PS Here is the basic structure of the code (which I run for enough timesteps to minimize any effect the initialize sequence might have on performance)
-Initialize - construct initial condition, write to GPU, etc.
-Main loop - for each timestep,
- update boundary conditions (1 kernel)
- integrate (4 kernels – I do this to prevent race conditions) This is the bulk of the computational work. The memory from the cudamemcpy operations is read into 1D global vectors and written back into the arrays the host sees at the end of the integration.
- find a new timestep (1 kernel)
As a general rule, each grid element is updated by its own thread. blockDim.x = 128. Nothing too fancy going on.
Try minimizing the data movements in global memory.
Separating work into multiple kernels is good if it avoids global synchronization problems, but it means that data needs to be read (and possibly written) multiple times. Device memory is about 10Ã— faster than host memory, but if 5 kernels lead to the data being accessed 5Ã— as often as on the host, only a 2Ã— speedup remains.
Why do you do this? Particularly, why do you do it for every timestep and not just at the beginning and end of a solver run?
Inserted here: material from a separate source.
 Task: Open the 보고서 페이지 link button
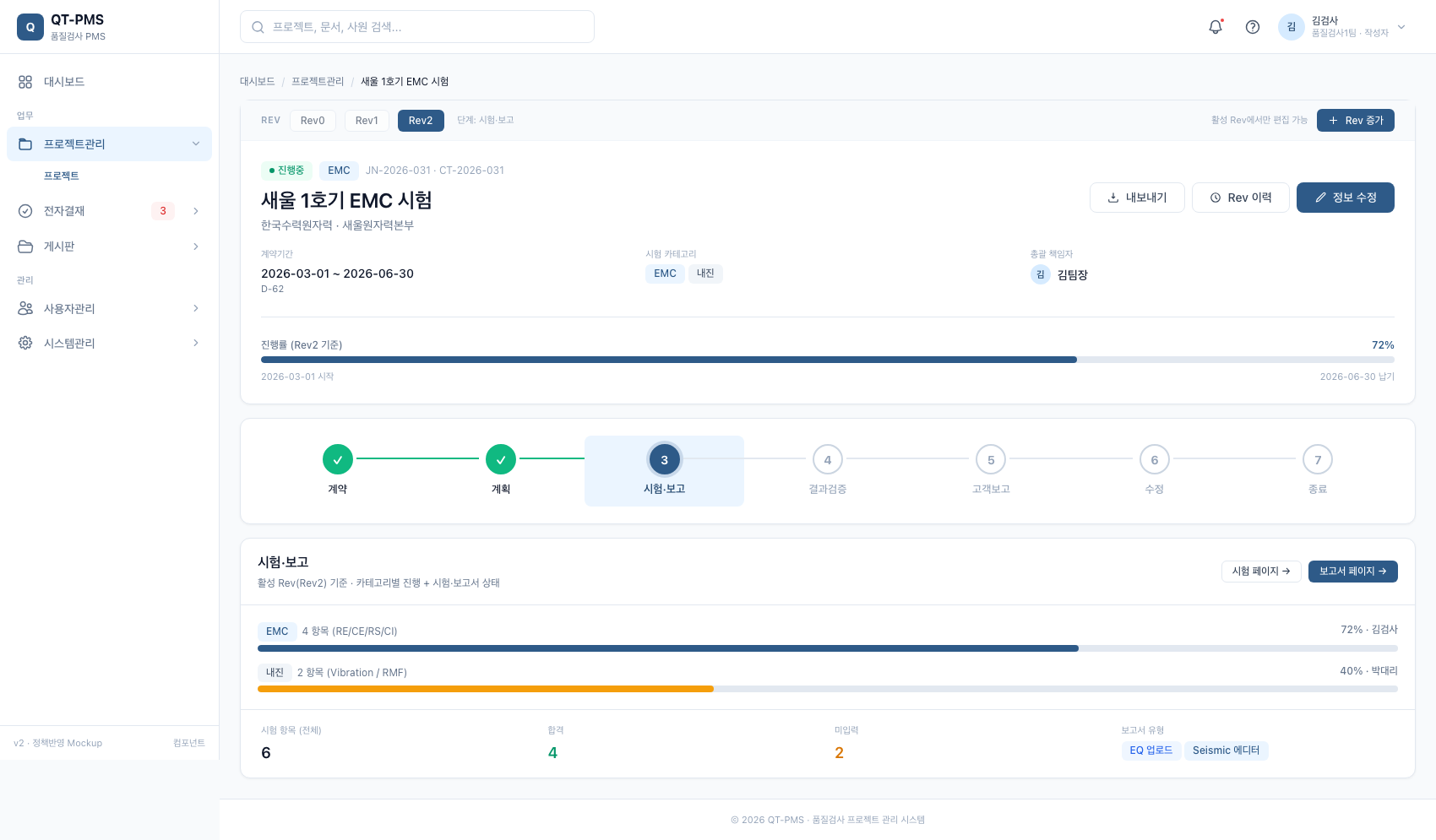tap(1352, 572)
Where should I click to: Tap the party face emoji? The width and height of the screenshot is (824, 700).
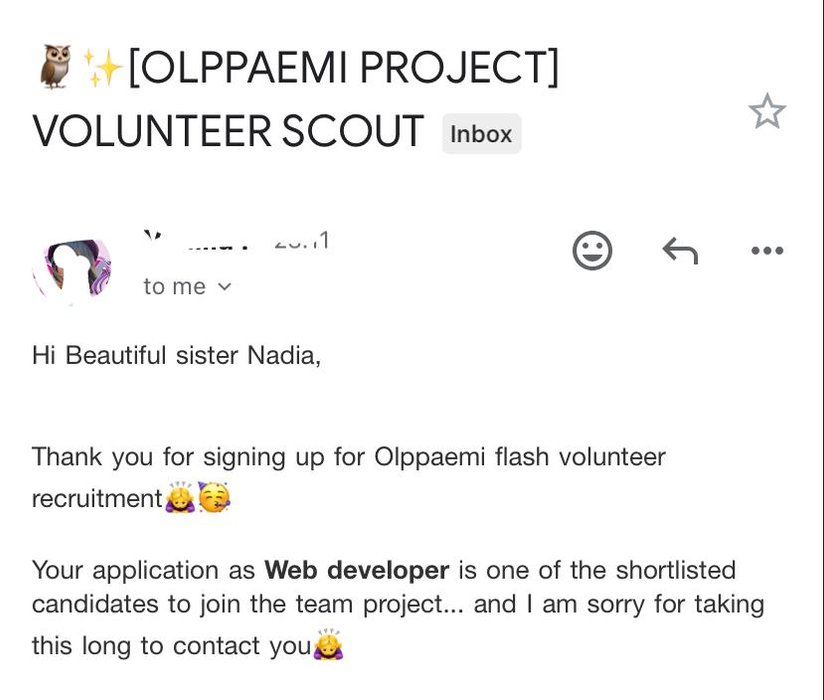click(214, 497)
Also, if you need the data to have different layouts on host and device, you can avoid one roundtrip through device memory by mapping the host memory to the device and doing host->device copy and data reshuffling in a single kernel.
The program uses a fair amount of higher-order interpolation so the mutliple kernel calls are pretty hard to get around. Point about re-accessing global memory is duly noted though.
The solver outputs the solution for given timestep values periodically and different kernels use their own 1D vectors; maybe its not perfect but I’m hoping its not a major issue right now.
I checked my program in the Visual Profiler and it reports that local memory cache misses are high and that my access pattern is not coalesced. I was sort of expecting this because the data is stored in the global vectors as structs of 7 float values… is there a way to deal with this effectively in CUDA (padding etc.) or should I really split these structs up into vectors of each component?
It depends a lot on how you access the 7 floats.
Rearranging arrays of structs into structs of arrays probably is the best solution, but padding the struct to 8 floats and accessing them as 2 float4 vectors may already get you some way, if all 7 floats shall are read by the same thread.
I’m a bit surprised you get a lot of local memory cache misses though. How much local memory (automatic variables) do you use?